» To be done: Rewrite the entries below as a numbered list with one line per number, and leave out any blank lines.

» Provided data:
■ ■ ■ ■ ■
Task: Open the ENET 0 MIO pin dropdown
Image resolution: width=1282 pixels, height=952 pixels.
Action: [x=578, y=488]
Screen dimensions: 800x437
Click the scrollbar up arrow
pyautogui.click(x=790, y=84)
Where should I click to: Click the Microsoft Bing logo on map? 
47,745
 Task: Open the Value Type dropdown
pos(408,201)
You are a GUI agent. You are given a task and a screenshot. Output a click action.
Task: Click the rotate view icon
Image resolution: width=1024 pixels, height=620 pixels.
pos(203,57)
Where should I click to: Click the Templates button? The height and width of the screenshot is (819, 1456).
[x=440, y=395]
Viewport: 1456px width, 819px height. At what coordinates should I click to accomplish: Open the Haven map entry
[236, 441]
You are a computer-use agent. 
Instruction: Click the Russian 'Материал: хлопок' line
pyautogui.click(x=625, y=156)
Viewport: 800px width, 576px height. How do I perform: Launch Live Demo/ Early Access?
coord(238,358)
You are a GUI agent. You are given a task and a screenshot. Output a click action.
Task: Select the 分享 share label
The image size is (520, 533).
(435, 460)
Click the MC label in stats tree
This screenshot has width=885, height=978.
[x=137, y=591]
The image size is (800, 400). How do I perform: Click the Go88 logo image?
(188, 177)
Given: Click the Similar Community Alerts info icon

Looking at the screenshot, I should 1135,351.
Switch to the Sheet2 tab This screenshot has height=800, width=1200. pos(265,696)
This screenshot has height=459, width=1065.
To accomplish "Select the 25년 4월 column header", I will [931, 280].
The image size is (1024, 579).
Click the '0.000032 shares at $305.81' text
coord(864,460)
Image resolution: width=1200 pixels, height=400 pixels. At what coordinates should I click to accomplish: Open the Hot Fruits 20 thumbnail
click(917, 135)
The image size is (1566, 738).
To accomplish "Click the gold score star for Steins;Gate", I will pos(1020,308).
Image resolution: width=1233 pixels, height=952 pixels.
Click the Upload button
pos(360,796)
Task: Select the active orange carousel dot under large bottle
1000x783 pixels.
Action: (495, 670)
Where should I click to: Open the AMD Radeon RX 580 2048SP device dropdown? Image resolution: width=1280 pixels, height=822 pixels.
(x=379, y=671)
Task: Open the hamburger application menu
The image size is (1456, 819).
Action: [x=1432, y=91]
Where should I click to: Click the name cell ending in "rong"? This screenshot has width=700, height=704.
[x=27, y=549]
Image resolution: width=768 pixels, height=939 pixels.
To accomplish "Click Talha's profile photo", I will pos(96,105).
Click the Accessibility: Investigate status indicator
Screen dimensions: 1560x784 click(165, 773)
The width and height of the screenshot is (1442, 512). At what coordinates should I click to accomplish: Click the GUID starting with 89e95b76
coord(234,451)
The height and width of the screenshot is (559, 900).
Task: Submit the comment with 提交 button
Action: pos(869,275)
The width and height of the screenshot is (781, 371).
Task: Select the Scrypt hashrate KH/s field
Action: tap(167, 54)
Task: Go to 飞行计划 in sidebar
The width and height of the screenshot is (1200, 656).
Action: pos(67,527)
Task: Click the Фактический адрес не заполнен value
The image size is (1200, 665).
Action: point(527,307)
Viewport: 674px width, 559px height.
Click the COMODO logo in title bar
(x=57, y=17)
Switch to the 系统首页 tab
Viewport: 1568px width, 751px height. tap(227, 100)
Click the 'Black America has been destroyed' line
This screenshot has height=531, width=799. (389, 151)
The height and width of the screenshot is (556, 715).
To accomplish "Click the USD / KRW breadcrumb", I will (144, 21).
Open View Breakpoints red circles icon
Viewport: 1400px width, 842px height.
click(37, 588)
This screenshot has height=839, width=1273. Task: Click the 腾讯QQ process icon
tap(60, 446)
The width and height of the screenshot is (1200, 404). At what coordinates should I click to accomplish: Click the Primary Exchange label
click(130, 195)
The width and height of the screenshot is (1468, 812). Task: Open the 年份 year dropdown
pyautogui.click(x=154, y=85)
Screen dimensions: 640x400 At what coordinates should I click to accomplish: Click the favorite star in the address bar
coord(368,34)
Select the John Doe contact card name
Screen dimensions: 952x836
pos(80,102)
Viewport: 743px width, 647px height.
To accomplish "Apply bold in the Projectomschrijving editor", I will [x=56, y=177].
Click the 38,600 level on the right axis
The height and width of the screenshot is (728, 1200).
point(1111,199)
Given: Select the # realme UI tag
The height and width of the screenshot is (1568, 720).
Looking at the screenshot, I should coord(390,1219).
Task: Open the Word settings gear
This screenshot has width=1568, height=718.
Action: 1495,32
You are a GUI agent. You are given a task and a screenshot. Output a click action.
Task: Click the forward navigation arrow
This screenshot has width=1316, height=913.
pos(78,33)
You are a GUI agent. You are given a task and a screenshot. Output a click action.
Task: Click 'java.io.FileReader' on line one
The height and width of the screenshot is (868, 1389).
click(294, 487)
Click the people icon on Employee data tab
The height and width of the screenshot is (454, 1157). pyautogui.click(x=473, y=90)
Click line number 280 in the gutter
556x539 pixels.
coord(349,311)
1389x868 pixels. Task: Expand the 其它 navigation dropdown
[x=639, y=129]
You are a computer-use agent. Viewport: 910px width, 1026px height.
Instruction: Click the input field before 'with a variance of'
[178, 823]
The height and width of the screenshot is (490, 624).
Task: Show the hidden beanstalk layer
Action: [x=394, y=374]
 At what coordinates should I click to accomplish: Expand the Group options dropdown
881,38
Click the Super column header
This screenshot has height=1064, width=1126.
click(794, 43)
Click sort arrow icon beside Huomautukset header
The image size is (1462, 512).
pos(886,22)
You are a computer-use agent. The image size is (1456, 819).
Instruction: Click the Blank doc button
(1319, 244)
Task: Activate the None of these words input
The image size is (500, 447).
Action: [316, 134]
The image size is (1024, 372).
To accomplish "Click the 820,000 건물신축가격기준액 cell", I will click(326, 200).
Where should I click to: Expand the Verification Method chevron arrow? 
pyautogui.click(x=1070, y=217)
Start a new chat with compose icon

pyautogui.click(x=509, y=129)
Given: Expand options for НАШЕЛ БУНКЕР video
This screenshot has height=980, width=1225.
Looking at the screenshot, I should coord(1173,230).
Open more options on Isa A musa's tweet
■ ■ ■ ■ ■
» Solution to the problem:
1. Task: Open the ENET 0 MIO pin dropdown
2. Image resolution: width=1282 pixels, height=952 pixels.
3. Action: [x=578, y=488]
4. Screen dimensions: 800x437
5. Click the scrollbar up arrow
6. pyautogui.click(x=790, y=84)
7. Where should I click to: Click the Microsoft Bing logo on map? 
8. 47,745
9.  Task: Open the Value Type dropdown
10. pos(408,201)
11. You are a GUI agent. You are given a task and a screenshot. Output a click action.
12. Task: Click the rotate view icon
13. Image resolution: width=1024 pixels, height=620 pixels.
14. pos(203,57)
15. Where should I click to: Click the Templates button? The height and width of the screenshot is (819, 1456).
16. [x=440, y=395]
17. Viewport: 1456px width, 819px height. At what coordinates should I click to accomplish: Open the Haven map entry
18. [236, 441]
19. You are a computer-use agent. 
20. Instruction: Click the Russian 'Материал: хлопок' line
21. pyautogui.click(x=625, y=156)
22. Viewport: 800px width, 576px height. How do I perform: Launch Live Demo/ Early Access?
23. coord(238,358)
24. You are a GUI agent. You are given a task and a screenshot. Output a click action.
25. Task: Select the 分享 share label
26. The image size is (520, 533).
27. (435, 460)
28. Click the MC label in stats tree
29. This screenshot has width=885, height=978.
30. [x=137, y=591]
31. The image size is (800, 400). How do I perform: Click the Go88 logo image?
32. (188, 177)
33. Given: Click the Similar Community Alerts info icon
34. Looking at the screenshot, I should 1135,351.
35. Switch to the Sheet2 tab This screenshot has height=800, width=1200. pos(265,696)
36. This screenshot has height=459, width=1065.
37. To accomplish "Select the 25년 4월 column header", I will [931, 280].
38. The image size is (1024, 579).
39. Click the '0.000032 shares at $305.81' text
40. coord(864,460)
41. Image resolution: width=1200 pixels, height=400 pixels. At what coordinates should I click to accomplish: Open the Hot Fruits 20 thumbnail
42. click(917, 135)
43. The image size is (1566, 738).
44. To accomplish "Click the gold score star for Steins;Gate", I will pos(1020,308).
45. Image resolution: width=1233 pixels, height=952 pixels.
46. Click the Upload button
47. pos(360,796)
48. Task: Select the active orange carousel dot under large bottle
49. 1000x783 pixels.
50. Action: (495, 670)
51. Where should I click to: Open the AMD Radeon RX 580 2048SP device dropdown? Image resolution: width=1280 pixels, height=822 pixels.
52. (x=379, y=671)
53. Task: Open the hamburger application menu
54. The image size is (1456, 819).
55. Action: [x=1432, y=91]
56. Where should I click to: Click the name cell ending in "rong"? This screenshot has width=700, height=704.
57. [x=27, y=549]
58. Image resolution: width=768 pixels, height=939 pixels.
59. To accomplish "Click Talha's profile photo", I will pos(96,105).
60. Click the Accessibility: Investigate status indicator
61. Screen dimensions: 1560x784 click(165, 773)
62. The width and height of the screenshot is (1442, 512). At what coordinates should I click to accomplish: Click the GUID starting with 89e95b76
63. coord(234,451)
64. The height and width of the screenshot is (559, 900).
65. Task: Submit the comment with 提交 button
66. Action: pos(869,275)
67. The width and height of the screenshot is (781, 371).
68. Task: Select the Scrypt hashrate KH/s field
69. Action: tap(167, 54)
70. Task: Go to 飞行计划 in sidebar
71. The width and height of the screenshot is (1200, 656).
72. Action: pos(67,527)
73. Task: Click the Фактический адрес не заполнен value
74. The image size is (1200, 665).
75. Action: point(527,307)
76. Viewport: 674px width, 559px height.
77. Click the COMODO logo in title bar
78. (x=57, y=17)
79. Switch to the 系统首页 tab
80. Viewport: 1568px width, 751px height. tap(227, 100)
81. Click the 'Black America has been destroyed' line
82. This screenshot has height=531, width=799. (389, 151)
83. The height and width of the screenshot is (556, 715).
84. To accomplish "Click the USD / KRW breadcrumb", I will (144, 21).
85. Open View Breakpoints red circles icon
86. Viewport: 1400px width, 842px height.
87. click(37, 588)
88. This screenshot has height=839, width=1273. Task: Click the 腾讯QQ process icon
89. tap(60, 446)
90. The width and height of the screenshot is (1200, 404). At what coordinates should I click to accomplish: Click the Primary Exchange label
91. click(130, 195)
92. The width and height of the screenshot is (1468, 812). Task: Open the 年份 year dropdown
93. pyautogui.click(x=154, y=85)
94. Screen dimensions: 640x400 At what coordinates should I click to accomplish: Click the favorite star in the address bar
95. coord(368,34)
96. Select the John Doe contact card name
97. Screen dimensions: 952x836
98. pos(80,102)
99. Viewport: 743px width, 647px height.
100. To accomplish "Apply bold in the Projectomschrijving editor", I will [x=56, y=177].
101. Click the 38,600 level on the right axis
102. The height and width of the screenshot is (728, 1200).
103. point(1111,199)
104. Given: Select the # realme UI tag
105. The height and width of the screenshot is (1568, 720).
106. Looking at the screenshot, I should coord(390,1219).
107. Task: Open the Word settings gear
108. This screenshot has width=1568, height=718.
109. Action: 1495,32
110. You are a GUI agent. You are given a task and a screenshot. Output a click action.
111. Task: Click the forward navigation arrow
112. This screenshot has width=1316, height=913.
113. pos(78,33)
114. You are a GUI agent. You are given a task and a screenshot. Output a click action.
115. Task: Click 'java.io.FileReader' on line one
116. The height and width of the screenshot is (868, 1389).
117. click(294, 487)
118. Click the people icon on Employee data tab
119. The height and width of the screenshot is (454, 1157). pyautogui.click(x=473, y=90)
120. Click line number 280 in the gutter
121. 556x539 pixels.
122. coord(349,311)
123. 1389x868 pixels. Task: Expand the 其它 navigation dropdown
124. [x=639, y=129]
125. You are a computer-use agent. Viewport: 910px width, 1026px height.
126. Instruction: Click the input field before 'with a variance of'
127. [178, 823]
128. The height and width of the screenshot is (490, 624).
129. Task: Show the hidden beanstalk layer
130. Action: [x=394, y=374]
131.  At what coordinates should I click to accomplish: Expand the Group options dropdown
132. 881,38
133. Click the Super column header
134. This screenshot has height=1064, width=1126.
135. click(794, 43)
136. Click sort arrow icon beside Huomautukset header
137. The image size is (1462, 512).
138. pos(886,22)
139. You are a computer-use agent. The image size is (1456, 819).
140. Instruction: Click the Blank doc button
141. (1319, 244)
142. Task: Activate the None of these words input
143. The image size is (500, 447).
144. Action: [316, 134]
145. The image size is (1024, 372).
146. To accomplish "Click the 820,000 건물신축가격기준액 cell", I will click(326, 200).
147. Where should I click to: Expand the Verification Method chevron arrow? 
148. pyautogui.click(x=1070, y=217)
149. Start a new chat with compose icon
150. pyautogui.click(x=509, y=129)
151. Given: Expand options for НАШЕЛ БУНКЕР video
152. This screenshot has height=980, width=1225.
153. Looking at the screenshot, I should coord(1173,230).
154. Open more options on Isa A musa's tweet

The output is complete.